Graham had arrived on the team after everything had gone down with Robin. By the time he’d started with the Foundation, James had been the branch captain for a couple months at least. But he was like this with everyone, a friendly former professor who also happened to be James’s housemate.
“I have been running all over Leominster today,” Graham said as he sat down on the other end of the couch. “There was a sighting over in the State Forest that I offered to go check out. It lasted ten minutes before the rain got bad. Then I had to go and offer to grab any supplies we needed, me and my big mouth.”
He laughed, gesturing to the paper bags tipped over on the floor in front of him. “Nobody asked for anything wild, but Market Basket was out of plastic bags and they gave me paper. Normally, I’d rather have paper anyway, but it’s raining out and I think that bag is melting.”
This would be the same Market Basket where they’d chased a cryptid through the deli several months earlier, she had to assume. “How are you?” Graham asked, nudging a bottle of laundry detergent back upright with his foot.
She shrugged, half her mind still on the O’Toole guy. “Good,” she replied. “I had a nice slow morning at home to prepare for the double today.”
“You’re here overnight?”
“Yeah, me and Amelia.”
“Amelia’s here? Didn’t Madelyn have surgery a couple days ago?”
There was no way Graham would look that concerned if anyone else here was having surgery, was there? “Her stepmom is with her, I think,” Gabriella said, trying to remember exactly what Madelyn had said the other night before she’d left.
Not that any of it was her business.

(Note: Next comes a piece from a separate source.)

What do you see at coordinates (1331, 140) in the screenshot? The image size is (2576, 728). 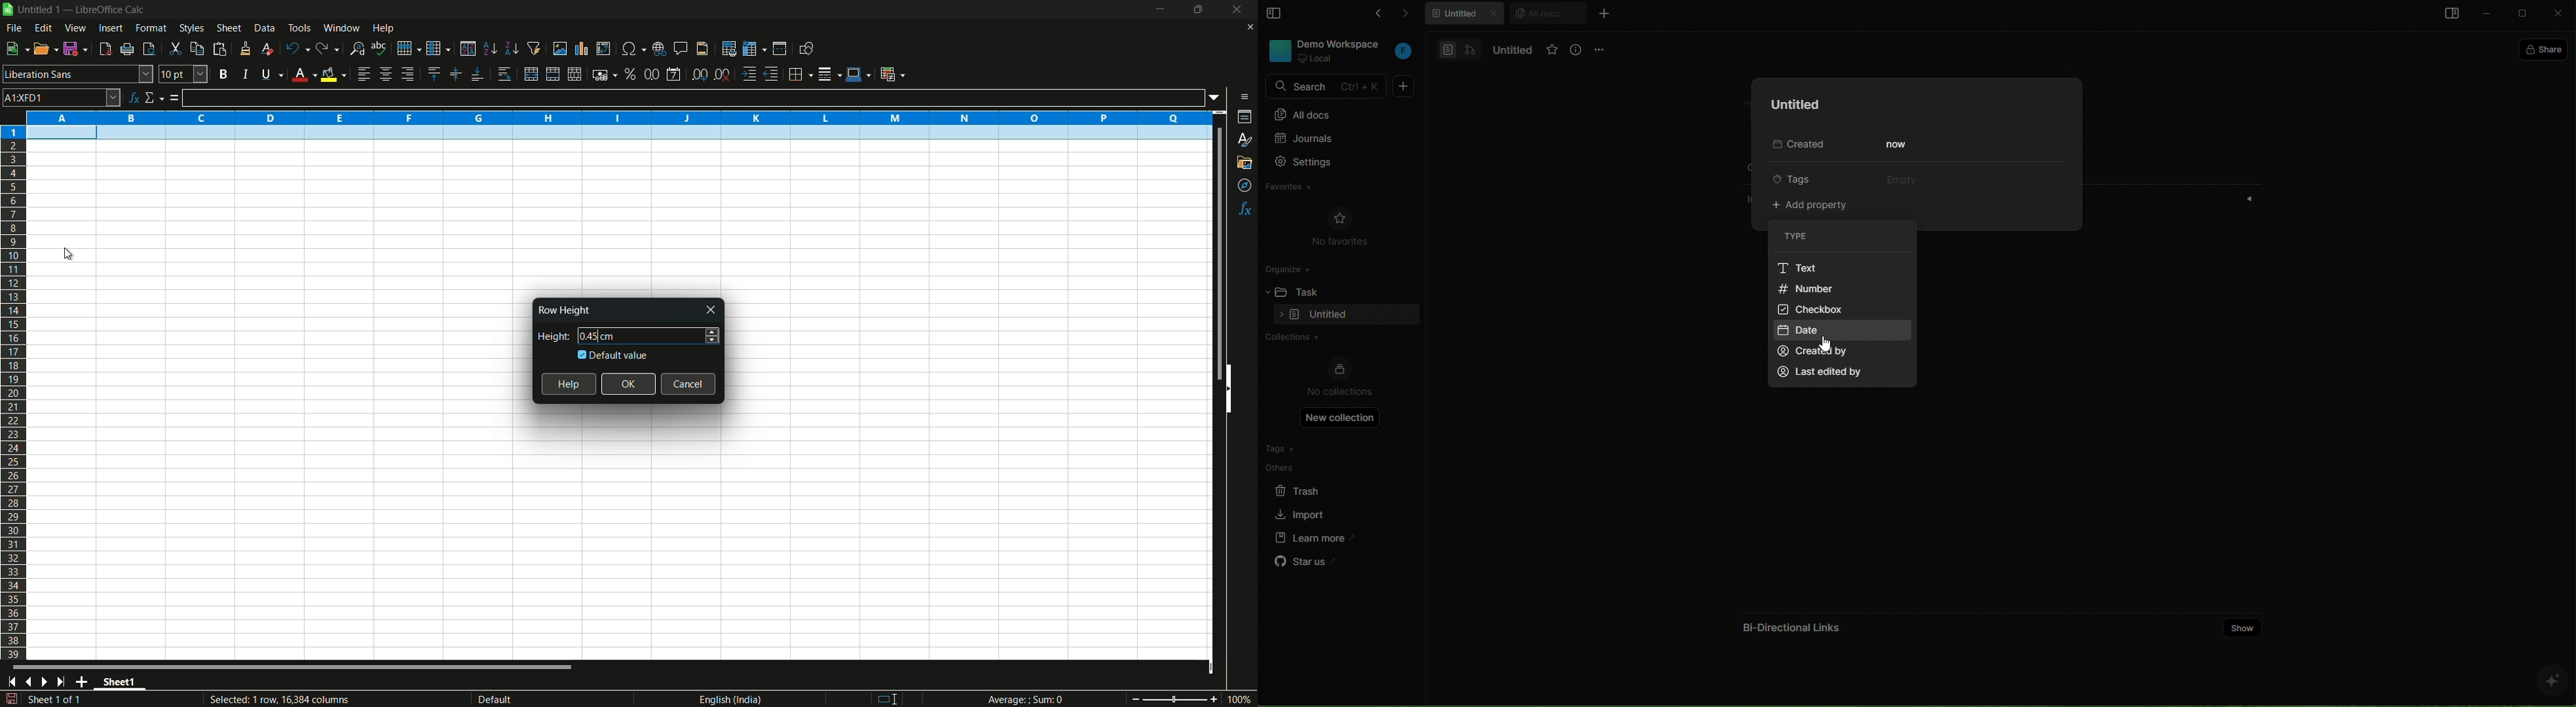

Madelyn had had surgery to remove some scar tissue that was the result of injuries on the job several years earlier. This had been long before Gabriella arrived, but Madelyn was pretty open about her situation. She’d been thrown off of a building by an entity they were tracking, and the injuries had resulted in permanent damage, particularly in her back. She was usually pretty upbeat about it, but Gabriella sometimes felt awkward trying to approach anything related to her condition with her on a case.
“Oh, okay,” Graham said, clearly trying not to sound too concerned about Madelyn.
James’s voice was audible from behind the closed office door, just for a moment and too muffled to understand. Amelia came into the living room from the back hallway. “They still fighting in there?” she asked, nodding toward James’s office. “I left like fifteen minutes ago.”
“I assume so,” Gabriella said.
“Who’s with Madelyn today?” Graham asked.
Amelia glanced conspiratorially at Gabriella, then looked back at Graham. “Her stepmother, Beatriz. She’s doing well.”
“Good!”
Gabriella felt a little bad that she hadn’t known the schedule or been able to help in any substantial way. But Madelyn and Amelia were housemates, so Amelia was naturally going to know much more about Madelyn’s personal life.
“Yeah, Beatriz is spending the night at our place since I’m working.”
“I would have given you the night off,” James said from his now-open office doorway.
“Because we’re so flush with staff right now,” Amelia retorted.
“As always. Alright, we’re ready when you guys are.”